When Soyinka was presented with the Nobel Prize for Literature in 1986, he became the first African laureate in the process. For those unfamiliar with the achievements of this celebrated poet, playwright, and novelist, however, Chronicles offers a poor sample of Soyinka’s work. Menka’s investigation falls through almost as soon as it has begun – an indication of insurmountable effort required to recover Nigerian society, but resulting also in a novel that boasts a surprising lack of direction, despite the hundreds of pages given over to description and context. Along the way, characters fall into irrelevance, others are kept frustratingly distant by prose that is unnatural, even disorientating. Consider this line, commenting upon a funeral procession: “It would appear that it was not merely stentorian grieving that proved contagious among that motley assemblage of the bereft”. Nor even can basic descriptions escape Soyinka’s thesaurus: Menka’s face, he tells us, is “lightly scarified”. Insignificant in isolation, yet the frequency of these moments is relentless. Their sum is to disrupt all readerly momentum, leaving Chronicles with the feel of a thing unfinished.
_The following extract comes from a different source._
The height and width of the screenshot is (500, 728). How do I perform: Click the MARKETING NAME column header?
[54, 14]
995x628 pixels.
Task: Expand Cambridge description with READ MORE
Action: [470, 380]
This is not to say that Chronicles roams without merit. Death announces itself into the novel like “a sinkhole opened up in the midst of a crowded intersection, precipitating a welcome shift in focus away from Soyinka’s Nigerian satire, and towards a more nuanced assessment of the tensions that inhere between local traditions and culture and an imperious West. It is the latest chapter in a career-long engagement with such themes, and a reminder of the work that secured Soyinka's place at the high table of contemporary writing.